If I was writing these same apps for a general audience, I’d probably look to another IDE, but I’m not. Really, just those two things (UI bits + GPS) would save me ever trying to remember the arcane syntax of Objective C again.

@Mark however, I think Codea is the perfect tool for writing simple business tools. We just need the UI elements to make that happen, so we’re spending our time on business logic, rather than UI code.

I need to run my (non-game) projects on all three platforms. While I agree the IDE itself is an already solved problem on the desktops, the runtime library is not. I am having some success moving between Codea and Love2D, but only because I am not using 3D or physics. And it takes iExplore’s ability to mount the iPad as a drive so I can run scripts to manage the moves, as a simple drag’n’drop does not do the needed fix-up maps.

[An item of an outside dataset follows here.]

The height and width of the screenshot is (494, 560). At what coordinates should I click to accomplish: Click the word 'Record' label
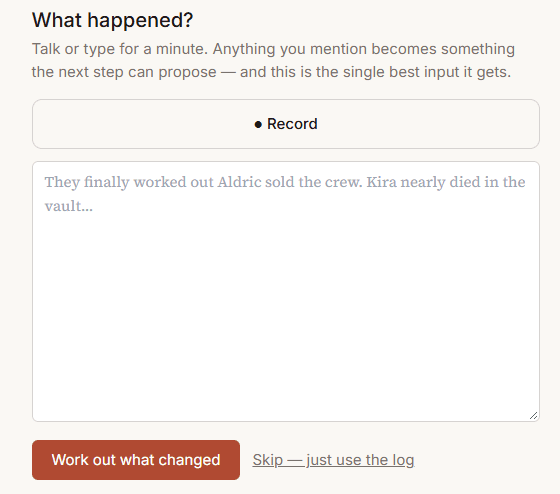point(292,124)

A true native Codea runtime with its UI widgets, that can be invoked from the IDE (XCode or ZeroBrane), would help this immensely.

@dwarman - While those are good suggestions, keep in mind, there are only 2 people developing Codea. Along with that, Codea is a game engine made for prototyping (originally). Simeon has looked into building a UI API, but the demand of features in an API like that is enormous, and would take an extensive amount of time to make.
That being said, it is easily possible to have the OpenGL Codea frame as simply part of an app. If you look at the available functions in the runtime, it was even designed for something like this.